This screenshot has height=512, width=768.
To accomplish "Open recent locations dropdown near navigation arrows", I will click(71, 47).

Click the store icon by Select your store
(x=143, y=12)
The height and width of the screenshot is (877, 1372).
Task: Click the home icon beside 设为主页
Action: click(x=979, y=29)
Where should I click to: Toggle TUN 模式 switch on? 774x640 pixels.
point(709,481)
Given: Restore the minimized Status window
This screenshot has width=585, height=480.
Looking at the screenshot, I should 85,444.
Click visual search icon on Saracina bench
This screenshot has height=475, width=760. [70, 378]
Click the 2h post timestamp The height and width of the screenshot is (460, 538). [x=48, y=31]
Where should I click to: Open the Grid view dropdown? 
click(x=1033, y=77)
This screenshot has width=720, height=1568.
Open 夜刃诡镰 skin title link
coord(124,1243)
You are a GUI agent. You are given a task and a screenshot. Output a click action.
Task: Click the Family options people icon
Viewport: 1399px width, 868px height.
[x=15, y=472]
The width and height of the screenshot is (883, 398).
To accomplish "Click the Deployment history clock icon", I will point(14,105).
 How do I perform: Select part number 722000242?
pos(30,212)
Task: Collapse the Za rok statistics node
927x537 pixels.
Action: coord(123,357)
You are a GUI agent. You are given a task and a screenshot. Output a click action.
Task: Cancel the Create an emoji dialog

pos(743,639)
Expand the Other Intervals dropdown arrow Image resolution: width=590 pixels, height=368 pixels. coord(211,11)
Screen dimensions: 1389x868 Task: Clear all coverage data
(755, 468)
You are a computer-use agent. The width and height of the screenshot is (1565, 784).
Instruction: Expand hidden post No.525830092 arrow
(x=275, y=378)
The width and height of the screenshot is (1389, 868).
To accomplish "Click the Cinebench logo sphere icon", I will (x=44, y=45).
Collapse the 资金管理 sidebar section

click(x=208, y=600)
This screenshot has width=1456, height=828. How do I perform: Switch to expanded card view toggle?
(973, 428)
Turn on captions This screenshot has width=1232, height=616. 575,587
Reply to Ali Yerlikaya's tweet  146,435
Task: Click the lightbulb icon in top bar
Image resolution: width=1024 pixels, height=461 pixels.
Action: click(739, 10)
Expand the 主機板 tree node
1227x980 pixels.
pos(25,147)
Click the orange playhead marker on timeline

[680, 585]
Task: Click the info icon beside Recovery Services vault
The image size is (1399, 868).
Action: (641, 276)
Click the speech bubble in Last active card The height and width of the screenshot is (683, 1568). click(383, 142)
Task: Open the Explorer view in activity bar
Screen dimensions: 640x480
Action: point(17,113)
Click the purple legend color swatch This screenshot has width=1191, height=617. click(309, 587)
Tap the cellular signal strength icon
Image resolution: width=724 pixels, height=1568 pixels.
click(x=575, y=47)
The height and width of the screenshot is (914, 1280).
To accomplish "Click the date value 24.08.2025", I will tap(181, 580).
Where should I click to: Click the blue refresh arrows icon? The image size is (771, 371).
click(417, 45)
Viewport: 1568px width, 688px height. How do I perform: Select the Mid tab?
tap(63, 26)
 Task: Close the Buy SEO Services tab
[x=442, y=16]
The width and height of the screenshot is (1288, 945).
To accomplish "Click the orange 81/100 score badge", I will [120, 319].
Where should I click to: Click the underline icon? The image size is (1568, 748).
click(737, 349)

== EXERCISE OBJECTIVE ==
Rewrite all of the records above, changing every occurrence of "dropdown" to "menu" and keeping all other text unchanged.

== PROBLEM SOLUTION ==
This screenshot has height=512, width=768.
To accomplish "Open recent locations menu near navigation arrows", I will click(71, 47).

Click the store icon by Select your store
(x=143, y=12)
The height and width of the screenshot is (877, 1372).
Task: Click the home icon beside 设为主页
Action: click(x=979, y=29)
Where should I click to: Toggle TUN 模式 switch on? 774x640 pixels.
point(709,481)
Given: Restore the minimized Status window
This screenshot has width=585, height=480.
Looking at the screenshot, I should 85,444.
Click visual search icon on Saracina bench
This screenshot has height=475, width=760. [70, 378]
Click the 2h post timestamp The height and width of the screenshot is (460, 538). [x=48, y=31]
Where should I click to: Open the Grid view menu? 
click(x=1033, y=77)
This screenshot has width=720, height=1568.
Open 夜刃诡镰 skin title link
coord(124,1243)
You are a GUI agent. You are given a task and a screenshot. Output a click action.
Task: Click the Family options people icon
Viewport: 1399px width, 868px height.
[x=15, y=472]
The width and height of the screenshot is (883, 398).
To accomplish "Click the Deployment history clock icon", I will point(14,105).
 How do I perform: Select part number 722000242?
pos(30,212)
Task: Collapse the Za rok statistics node
927x537 pixels.
Action: coord(123,357)
You are a GUI agent. You are given a task and a screenshot. Output a click action.
Task: Cancel the Create an emoji dialog

pos(743,639)
Expand the Other Intervals menu arrow Image resolution: width=590 pixels, height=368 pixels. coord(211,11)
Screen dimensions: 1389x868 Task: Clear all coverage data
(755, 468)
You are a computer-use agent. The width and height of the screenshot is (1565, 784).
Instruction: Expand hidden post No.525830092 arrow
(x=275, y=378)
The width and height of the screenshot is (1389, 868).
To accomplish "Click the Cinebench logo sphere icon", I will (x=44, y=45).
Collapse the 资金管理 sidebar section

click(x=208, y=600)
This screenshot has width=1456, height=828. How do I perform: Switch to expanded card view toggle?
(973, 428)
Turn on captions This screenshot has width=1232, height=616. 575,587
Reply to Ali Yerlikaya's tweet  146,435
Task: Click the lightbulb icon in top bar
Image resolution: width=1024 pixels, height=461 pixels.
Action: click(739, 10)
Expand the 主機板 tree node
1227x980 pixels.
pos(25,147)
Click the orange playhead marker on timeline

[680, 585]
Task: Click the info icon beside Recovery Services vault
The image size is (1399, 868).
Action: (641, 276)
Click the speech bubble in Last active card The height and width of the screenshot is (683, 1568). click(383, 142)
Task: Open the Explorer view in activity bar
Screen dimensions: 640x480
Action: point(17,113)
Click the purple legend color swatch This screenshot has width=1191, height=617. click(309, 587)
Tap the cellular signal strength icon
Image resolution: width=724 pixels, height=1568 pixels.
click(x=575, y=47)
The height and width of the screenshot is (914, 1280).
To accomplish "Click the date value 24.08.2025", I will tap(181, 580).
Where should I click to: Click the blue refresh arrows icon? The image size is (771, 371).
click(417, 45)
Viewport: 1568px width, 688px height. How do I perform: Select the Mid tab?
tap(63, 26)
 Task: Close the Buy SEO Services tab
[x=442, y=16]
The width and height of the screenshot is (1288, 945).
To accomplish "Click the orange 81/100 score badge", I will [120, 319].
Where should I click to: Click the underline icon? The image size is (1568, 748).
click(737, 349)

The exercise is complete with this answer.